- _What is asked_: Starting at the line containing "Image resolution: width=317, height=868." and ending at the line containing "Bien-être (194, 154)", write those lines out again with "Émissions" substituted for "Podcasts" and nothing else altered.

- _Stored records_:
-.-.-

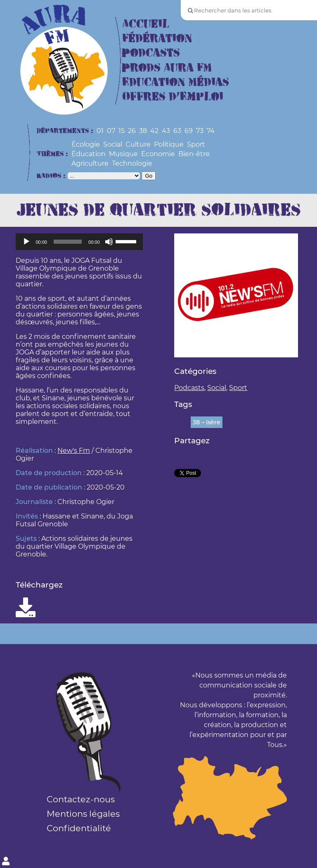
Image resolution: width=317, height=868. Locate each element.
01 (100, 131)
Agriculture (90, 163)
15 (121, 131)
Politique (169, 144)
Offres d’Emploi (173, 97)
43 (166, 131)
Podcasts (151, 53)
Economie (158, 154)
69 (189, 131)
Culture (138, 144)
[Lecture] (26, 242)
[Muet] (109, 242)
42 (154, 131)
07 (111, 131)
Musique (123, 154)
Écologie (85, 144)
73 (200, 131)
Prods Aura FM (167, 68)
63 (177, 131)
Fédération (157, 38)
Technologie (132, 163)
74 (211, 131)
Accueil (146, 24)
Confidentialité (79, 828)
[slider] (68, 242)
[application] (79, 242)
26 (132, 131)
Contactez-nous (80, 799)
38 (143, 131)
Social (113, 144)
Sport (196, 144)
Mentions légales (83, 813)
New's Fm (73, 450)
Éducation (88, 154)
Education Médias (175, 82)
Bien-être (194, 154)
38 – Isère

-.-.-

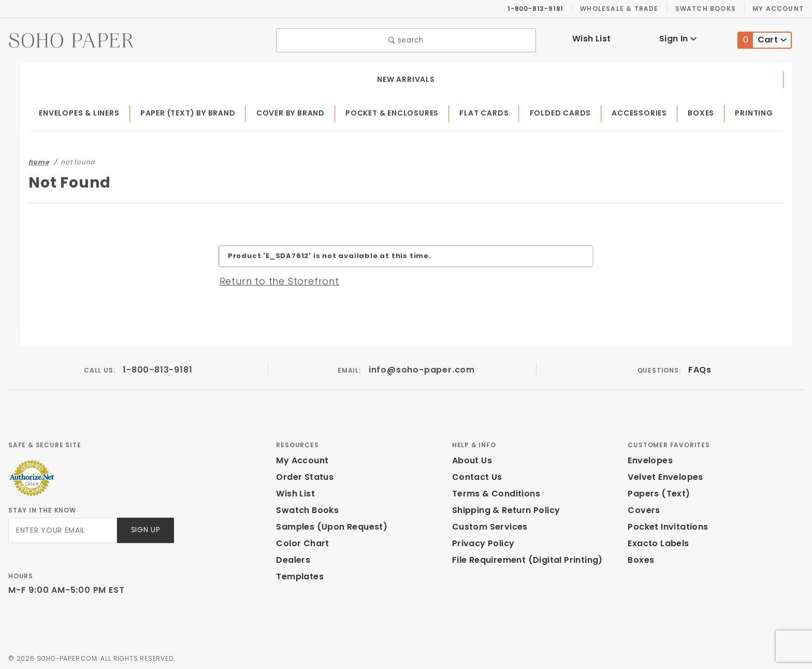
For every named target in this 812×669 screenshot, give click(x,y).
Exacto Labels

-.-.-

- _Answer to the problem_:
Image resolution: width=317, height=868. Locate each element.
01 (100, 131)
Agriculture (90, 163)
15 (121, 131)
Politique (169, 144)
Offres d’Emploi (173, 97)
43 (166, 131)
Émissions (151, 53)
Economie (158, 154)
69 (189, 131)
Culture (138, 144)
[Lecture] (26, 242)
[Muet] (109, 242)
42 (154, 131)
07 (111, 131)
Musique (123, 154)
Écologie (85, 144)
73 (200, 131)
Prods Aura FM (167, 68)
63 (177, 131)
Fédération (157, 38)
Technologie (132, 163)
74 (211, 131)
Accueil (146, 24)
Confidentialité (79, 828)
[slider] (68, 242)
[application] (79, 242)
26 (132, 131)
Contactez-nous (80, 799)
38 (143, 131)
Social (113, 144)
Sport (196, 144)
Mentions légales (83, 813)
New's Fm (73, 450)
Éducation (88, 154)
Education Médias (175, 82)
Bien-être (194, 154)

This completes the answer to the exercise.